Now a guy who wants to maintain a factory appearance and function would have to do lots of digging, which has been done here... simply want to convey that it would be repaired, and would have been repaired when new, by somebody working flat rate and who had no time to sit around and debate 6" vs 6 1/2"... and been done with it in 10 minutes once his parts arrived.
Not meaning disrespect to furyfever either, but the idea that he will even find tolerances on a fusible link wire is way over engineering the repair. Fusible links were used under hood to provide circuit protection closer to the battery and before the wiring entered the passenger compartment... in the days of glass fuses, they were the best option commonly and cheaply available.
If a 20amp glass fuse failed, you would replace it once, maybe do a quick current measurement, and be done if it held. Same principal applies, do not raise the amperage under any circumstances. If in a bind and you found a 15amp would get you home... no problem, just not something to leave like that. If the 20amp fails immediately, you know you have a short somewhere, don't use another fuse until the issue is corrected. Call AAA.
Modern cars do a similar thing with a fuse box near the battery that has been weather protected to some degree. They use fuses that for one reason or another were the choice of the engineer's and/or corporation that they worked for.

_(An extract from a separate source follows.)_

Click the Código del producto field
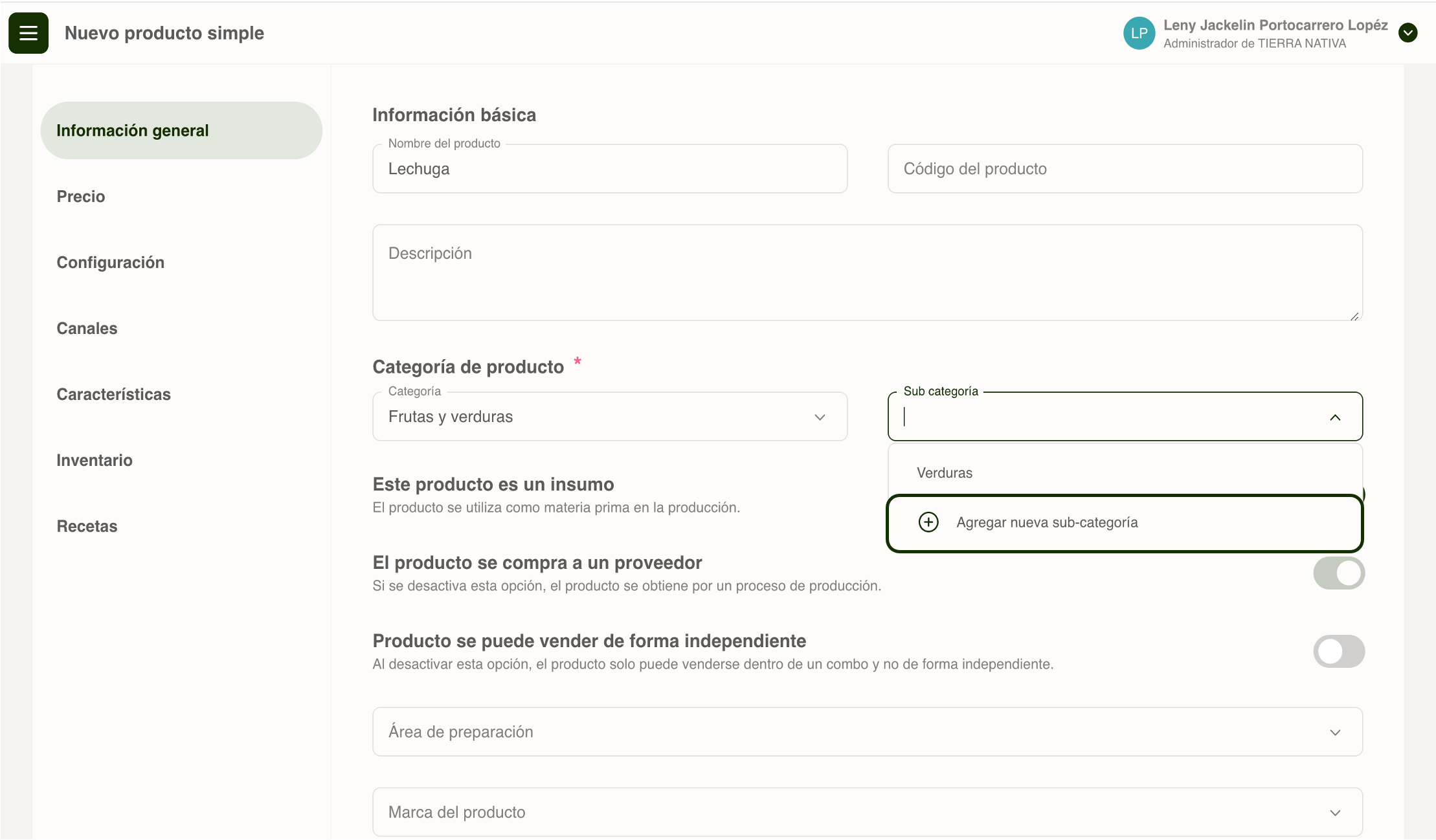1436x840 pixels. pyautogui.click(x=1125, y=169)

http://ww2.justanswer.com/uploads/heavychevy396/2010-07-02_140508_Harbor_Freight_fuses.pdf
Go to NAPA as I have in the past and buy a small roll of fusible link wire, Dorman is fine... so long as quality materials are used. Make it approximately the same length as the original, an inch more isn't going to hurt you... don't go less, but an inch that way isn't going to burn down your car either. For an "idiot resistant" repair... no solder and watch your heat gun settings for the heat shrink... For WIW the key to fusible links is the insulation not supporting flame, so the wire inside may or may not appear special.
As for the connectors, new ones shouldn't be too hard to find. If in a rush I might have salvaged the old ones... in a pinch you could butt splice a length to the short wire remaining, but I wouldn't let that happen to a customer's car and would not consider it anything more than an emergency patch.
Now I know there are a few electrical engineer's in here... please correct me as you see fit. My career was to do an acceptable repair, you fella's had to break out the slide rules and abacuses to figure out a failure resistant circuit.